Aponil (nimesulide) tablets 100 mg. №20

$12.00

Manufacturer: Cyprus

Nimesulide is an NSAID of the methanesulfonanilide group, which has anti-inflammatory, analgesic and antipyretic effects. The therapeutic effect of nimesulide is due to the fact that it interacts with the arachidonic acid cascade. Nimesulide selectively inhibits COX II (cyclooxygenase II) and inhibits the synthesis of prostaglandins in the focus of inflammation.

Nimesulide inhibits the release of the enzyme myeloperoxidase, and also inhibits the formation of free oxygen radicals, without affecting the processes of phagocytosis and chemotaxis, inhibits the formation of tumor necrosis factor and other inflammatory mediators.

Category:

Description

Ingredients

active ingredient : nimesulide;

1 tablet contains nimesulide 100 mg;

excipients : sodium docusate; hydroxypropyl cellulose; lactose monohydrate, sodium starch (type A); Cellulose microcrystalline vegetable oil hydrogenated magnesium stearate.

Dosage form

Pills.

Basic physical and chemical properties: light yellow flat round tablets with a diameter of approximately 10.5 mm with a line on one side.

Pharmacotherapeutic group

Non-steroidal anti-inflammatory drugs. ATX code M01A X17.

Pharmacodynamics

Nimesulide is an NSAID of the methanesulfonanilide group, which has anti-inflammatory, analgesic and antipyretic effects. The therapeutic effect of nimesulide is due to the fact that it interacts with the arachidonic acid cascade. Nimesulide selectively inhibits COX II (cyclooxygenase II) and inhibits the synthesis of prostaglandins in the focus of inflammation.

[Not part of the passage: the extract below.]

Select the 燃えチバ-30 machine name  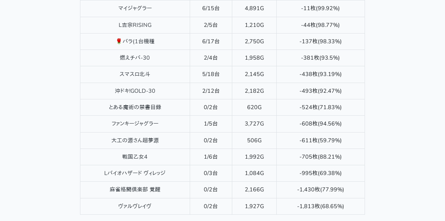[x=135, y=58]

Nimesulide inhibits the release of the enzyme myeloperoxidase, and also inhibits the formation of free oxygen radicals, without affecting the processes of phagocytosis and chemotaxis, inhibits the formation of tumor necrosis factor and other inflammatory mediators.

Pharmacokinetics

After oral administration, nimesulide is rapidly absorbed from the gastrointestinal tract. The maximum plasma concentration is reached after 2-3 hours. Up to 97.5% of nimesulide binds to plasma proteins.

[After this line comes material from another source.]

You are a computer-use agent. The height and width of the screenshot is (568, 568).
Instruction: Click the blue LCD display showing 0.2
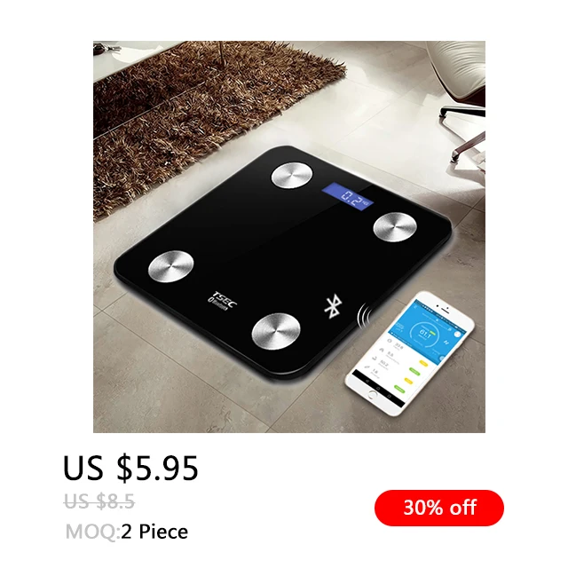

The drug is actively metabolized in the liver with the participation of CYP2C9, the cytochrome P450 enzyme. The main metabolic product is hydroxynimesulide, a pharmacologically active substance. The half-life is from 3.2 to 6 hours. Nimesulide is excreted from the body in the urine – about 50% of the dose taken. About 29% of the dose taken is excreted in the feces in a metabolized form. Only 1-3% is excreted unchanged from the body. The pharmacokinetic profile in the elderly does not change.

Indications

  • Treatment of acute pain. Treatment of primary dysmenorrhea.
  • Nimesulide should only be used as a second line drug.
  • The decision to prescribe nimesulide should be made on the basis of an assessment of all risks for a particular patient.

Contraindications

  • Hypersensitivity to nimesulide or to any component of the drug. Hyperergic reactions that have occurred in the past (bronchospasm, rhinitis, urticaria) in connection with the use of acetylsalicylic acid or other non-steroidal anti-inflammatory drugs.
  • Hepatotoxic reactions to nimesulide that have occurred in the past.
  • Concomitant use of other substances with potential hepatotoxicity.
  • Alcoholism and drug addiction.
  • Suspicion of acute surgical pathology.
  • History of gastrointestinal bleeding or perforation associated with previous use of non-steroidal anti-inflammatory drugs (NSAIDs).
  • An ulcer of the stomach or duodenum in the acute phase, a history of ulcers, perforation or bleeding in the digestive tract.
  • A history of cerebrovascular bleeding or other hemorrhages, as well as diseases accompanied by bleeding.
  • Severe bleeding disorders.
  • Severe heart failure.
  • Severe renal dysfunction (creatinine clearance <30 ml/min).
  • Impaired liver function.
  • Fever and/or flu-like symptoms in a patient.
  • Age up to 12 years.
  • Third trimester of pregnancy and lactation.

Dosage and administration

In order to minimize possible unwanted side effects, the minimum effective dose should be used for a short time.

The maximum duration of the course of treatment is 15 days.

Adults . The recommended dose is 100 mg 2 times a day after meals with plenty of liquid.

The elderly. Dose adjustment is not required.

Children over the age of 12. Dose adjustment is not required.

Patients with impaired renal function. Patients with mild or moderate renal impairment (creatinine clearance 30-80 ml/min) dose adjustment is not required. In severe renal failure (creatinine clearance <30 ml / min), the use of the drug is contraindicated.

Patients with impaired liver function. The use of nimesulide for the treatment of patients with impaired liver function is contraindicated.